Oien v. State

North Dakota Supreme Court
Oien v. State, 945 N.W.2d 249 (N.D. 2020)
2020 ND 134
Per Curiam

Oien v. State

Opinion

Filed 6/29/20 by Clerk of Supreme Court

IN THE SUPREME COURT STATE OF NORTH DAKOTA

2020 ND 134

Jason Wayne Oien, Petitioner and Appellant v. State of North Dakota, Respondent and Appellee

No. 20200030

Appeal from the District Court of Cass County, East Central Judicial District, the Honorable Thomas R. Olson, Judge.

AFFIRMED.

Per Curiam.

Laura C. Ringsak, Bismarck, ND, for petitioner and appellant; submitted on brief.

Reid A. Brady, Assistant State’s Attorney, Fargo, ND, for respondent and appellee; submitted on brief. Oien v. State No. 20200030

Per Curiam.

[¶1] Jason Wayne Oien appeals from an order dismissing his application for post-conviction relief. Oien pleaded guilty to one count of manslaughter, in violation of N.D.C.C. § 12.1-16-02, and three counts of criminal conspiracy to commit aggravated assault, in violation of N.D.C.C. § 12.1-06-04.

[¶2] On September 21, 2017, Oien filed a post-conviction relief application, claiming he received ineffective assistance of counsel. Oien alleged that he would not have pleaded guilty if counsel had advised him of the habitual offender status. The court denied Oien’s application.
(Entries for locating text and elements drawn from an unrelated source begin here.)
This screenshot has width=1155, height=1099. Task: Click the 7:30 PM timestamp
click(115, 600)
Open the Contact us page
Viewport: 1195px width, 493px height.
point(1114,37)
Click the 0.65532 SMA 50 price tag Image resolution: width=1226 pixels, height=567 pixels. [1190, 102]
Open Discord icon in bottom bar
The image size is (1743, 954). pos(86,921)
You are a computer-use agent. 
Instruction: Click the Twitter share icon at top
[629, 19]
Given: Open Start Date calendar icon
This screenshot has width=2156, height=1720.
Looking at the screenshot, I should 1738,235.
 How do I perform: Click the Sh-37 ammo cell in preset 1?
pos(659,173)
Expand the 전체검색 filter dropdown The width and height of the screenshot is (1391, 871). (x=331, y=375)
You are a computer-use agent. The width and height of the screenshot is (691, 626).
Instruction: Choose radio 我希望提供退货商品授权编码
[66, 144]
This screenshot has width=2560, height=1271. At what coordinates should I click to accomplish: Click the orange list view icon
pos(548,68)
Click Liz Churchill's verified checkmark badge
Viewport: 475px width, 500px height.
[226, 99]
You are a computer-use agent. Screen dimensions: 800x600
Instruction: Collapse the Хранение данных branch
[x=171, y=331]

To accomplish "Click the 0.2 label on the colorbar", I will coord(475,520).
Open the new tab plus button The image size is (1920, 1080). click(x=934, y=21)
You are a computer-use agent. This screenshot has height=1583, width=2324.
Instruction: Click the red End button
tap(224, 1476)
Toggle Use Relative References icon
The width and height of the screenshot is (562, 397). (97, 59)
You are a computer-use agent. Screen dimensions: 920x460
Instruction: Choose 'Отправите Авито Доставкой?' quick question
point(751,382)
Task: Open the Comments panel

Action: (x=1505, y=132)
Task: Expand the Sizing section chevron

The district court determined that Oien’s trial counsel were not ineffective or otherwise defective, finding counsels’ representation of Oien did not fall below an objective standard of reasonableness, and finding Oien did not suffer any prejudice. We summarily affirmed the court’s denial of the application. Oien v. State, 2018 ND 150, ¶ 1, 913 N.W.2d 770.

[¶3] On June 24, 2019, Oien filed a second application for post-conviction relief, alleging ineffective assistance of counsel on the same grounds as his original application. Oien repeated his claim that counsel did not advise him of the habitual offender status, but expanded his argument to include the assertion that even if his counsel did advise him of the habitual offender status, his ability to comprehend counsel’s advice was compromised by his use of medication. The district court denied Oien’s second application, finding that Oien previously filed an application for post-conviction relief where the court ruled on issues involving the guilty pleas.

[¶4] We summarily affirm the district court’s order under N.D.R.App.P. 35.1(a)(2) and (7). The court did not err in dismissing Oien’s petition barred by misuse of process under N.D.C.C. § 29-32.1-12(2)(a). “Post-conviction proceedings are not intended to allow defendants multiple opportunities to raise the same or similar issues, and defendants who inexcusably fail to raise all of their claims in a single post-conviction proceeding misuse the post-

1 conviction process by initiating a subsequent application raising issues that could have been raised in the earlier proceeding.” State v. Atkins, 2019 ND 145, ¶ 12, 928 N.W.2d 441 (quoting Steen v. State, 2007 ND 123, ¶ 13, 736 N.W.2d 457).

[¶5] Jon J. Jensen, C.J. Lisa Fair McEvers Daniel J. Crothers Gerald W. VandeWalle Jerod E. Tufte

2

Reference

Status
Published
Syllabus
The denial of a defendant's application for post-conviction relief for misuse of process is affirmed pursuant to N.D.R.App.P. 35.1(a)(2) and (7).